Rewrite the listing below as a numbered list with one line per entry, leaving out any blank lines.

:: Exercise data ::

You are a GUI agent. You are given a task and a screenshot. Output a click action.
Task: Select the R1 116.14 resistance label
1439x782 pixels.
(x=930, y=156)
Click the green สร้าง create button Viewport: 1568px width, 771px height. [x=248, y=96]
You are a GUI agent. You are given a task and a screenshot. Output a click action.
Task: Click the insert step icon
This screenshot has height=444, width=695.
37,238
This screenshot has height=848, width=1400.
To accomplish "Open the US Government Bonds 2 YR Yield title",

:::

** Solution **
1. You are a GUI agent. You are given a task and a screenshot. Output a click action.
2. Task: Select the R1 116.14 resistance label
3. 1439x782 pixels.
4. (x=930, y=156)
5. Click the green สร้าง create button Viewport: 1568px width, 771px height. [x=248, y=96]
6. You are a GUI agent. You are given a task and a screenshot. Output a click action.
7. Task: Click the insert step icon
8. This screenshot has height=444, width=695.
9. 37,238
10. This screenshot has height=848, width=1400.
11. To accomplish "Open the US Government Bonds 2 YR Yield title",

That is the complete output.